── TEXTO FORNECIDO

Nesta semana, o vice-presidente da República, Hamilton Mourão, afirmou que cerca de 3 mil militares das Forças Armadas serão deslocados para atuar em ações de apoio e combate ao desmatamento. Ele chegou a afirmar que, quando os militares deixaram a Amazônia no fim de abril, houve aumento do desmatamento. Naturalmente, porém, com o fim das chuvas em muitas regiões, ocorre o avanço dos criminosos sobre as áreas protegidas.

Especialistas fazem ressalvas quanto ao uso das tropas na região, uma vez que elas não têm a mesma expertise dos agentes ambientais no combate ao desmatamento e às queimadas. Também houve críticas à divulgação prévia das localidades onde os militares vão atuar – essa informação pode ajudar os desmatadores a desviar das operações militares.

 

Desmatamento

1.062 km²

foi a área desmatada em junho na Amazônia – a maior para esse mês desde 2016. Comparados a dados de 2020, os alertas para desmatamento no primeiro semestre cresceram 17%.

 

______________________________________________________________________________________________________________________

 

Três semanas depois, enchente ainda mantém Manaus alagada


Com vazante lenta, milhares de pessoas continuam sem casa, mas mortes por covid estão em baixa

Fábio Bispo

Thaíse Rocha 

Três semanas após o pico da cheia histórica dos Rios Negro e Solimões, no Amazonas, milhares de pessoas continuam desabrigadas ou desalojadas de suas casas. A vazante dos rios ocorre de forma lenta e os efeitos da inundação, classificada pela Defesa Civil como severa, estão longe de serem resolvidos.

────

-- TAREFAS --
• a. Reproduza o trecho do texto sobre a Amazônia desde "Especialistas fazem ressalvas" até "semestre cresceram 17%.", inclusive, trocando "agentes ambientais" por "fiscais ambientais".
• b. Indique se cada afirmação a seguir está de acordo com o texto sobre a Amazônia, respondendo sim ou não e citando as palavras do texto que decidem a questão.
(i) Hamilton Mourão afirmou que cerca de 3 mil militares das Forças Armadas serão deslocados para atuar contra o desmatamento.
(ii) A área desmatada em junho na Amazônia foi a maior para esse mês desde 2010.
(iii) Os alertas para desmatamento no primeiro semestre diminuíram em comparação com os dados de 2020.
• c. Segundo o texto sobre a Amazônia, como a Defesa Civil classificou a inundação dos Rios Negro e Solimões?
Os registros não são usados nesta parte.

── MATERIAL FORNECIDO

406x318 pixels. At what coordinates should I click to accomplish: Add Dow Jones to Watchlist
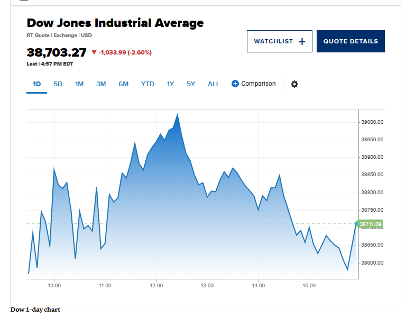coord(279,41)
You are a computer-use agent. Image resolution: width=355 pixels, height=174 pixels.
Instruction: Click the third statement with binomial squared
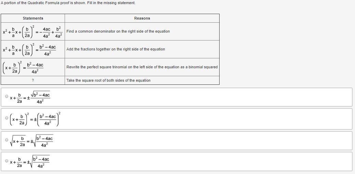(x=23, y=68)
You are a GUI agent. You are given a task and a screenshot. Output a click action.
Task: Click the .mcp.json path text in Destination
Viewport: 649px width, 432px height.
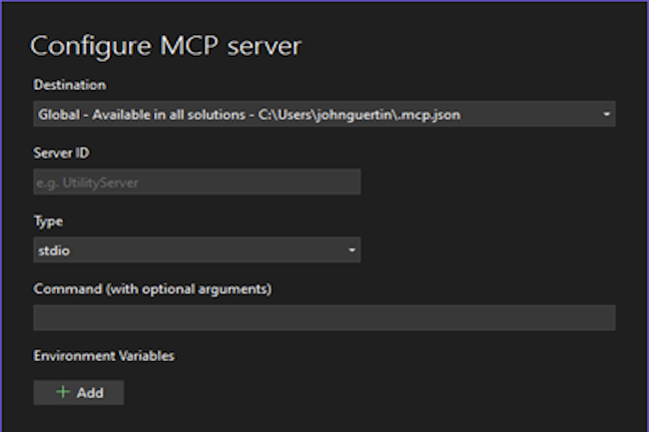438,115
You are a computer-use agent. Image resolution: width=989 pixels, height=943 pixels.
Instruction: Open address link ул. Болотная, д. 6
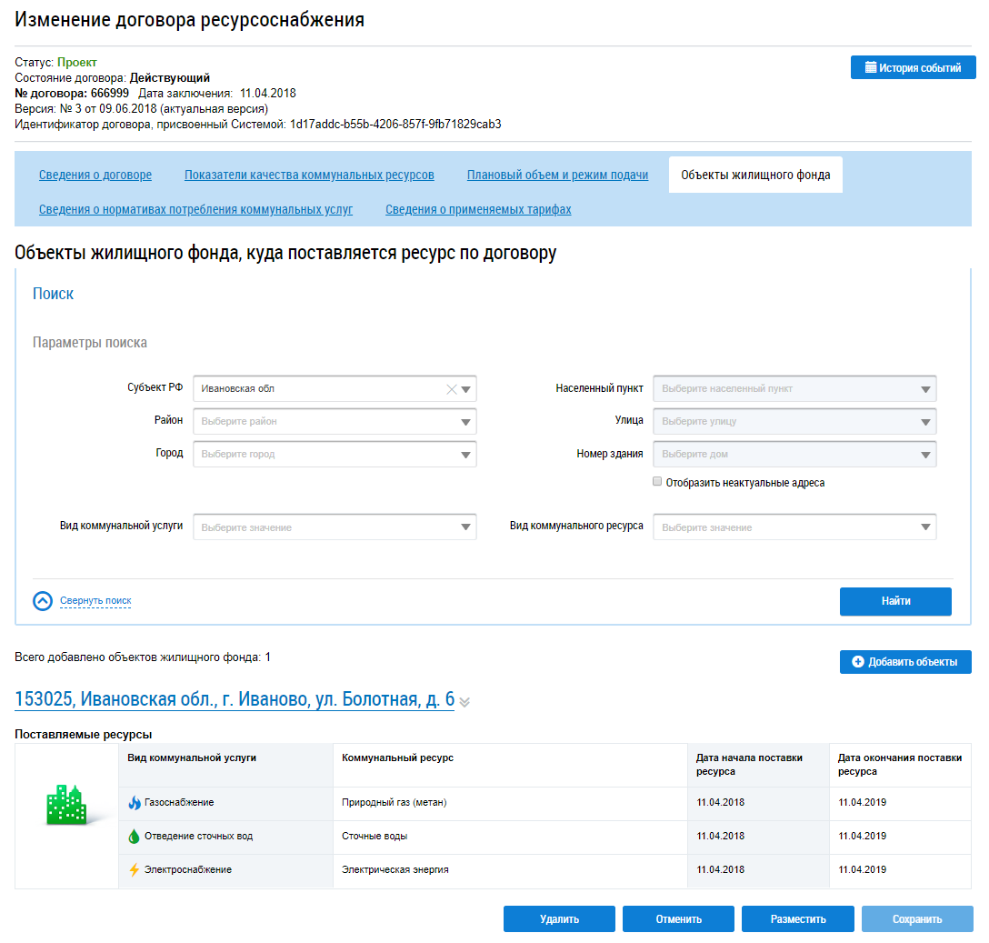[235, 699]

────

-- RESPOSTAS --
• a.
Especialistas fazem ressalvas quanto ao uso das tropas na região, uma vez que elas não têm a mesma expertise dos fiscais ambientais no combate ao desmatamento e às queimadas. Também houve críticas à divulgação prévia das localidades onde os militares vão atuar – essa informação pode ajudar os desmatadores a desviar das operações militares.

 

Desmatamento

1.062 km²

foi a área desmatada em junho na Amazônia – a maior para esse mês desde 2016. Comparados a dados de 2020, os alertas para desmatamento no primeiro semestre cresceram 17%.

• b.
(i) Sim: "cerca de 3 mil militares das Forças Armadas serão deslocados para atuar em ações de apoio e combate ao desmatamento".
(ii) Não: "a maior para esse mês desde 2016".
(iii) Não: "os alertas para desmatamento no primeiro semestre cresceram 17%".

• c. A Defesa Civil classificou a inundação como severa.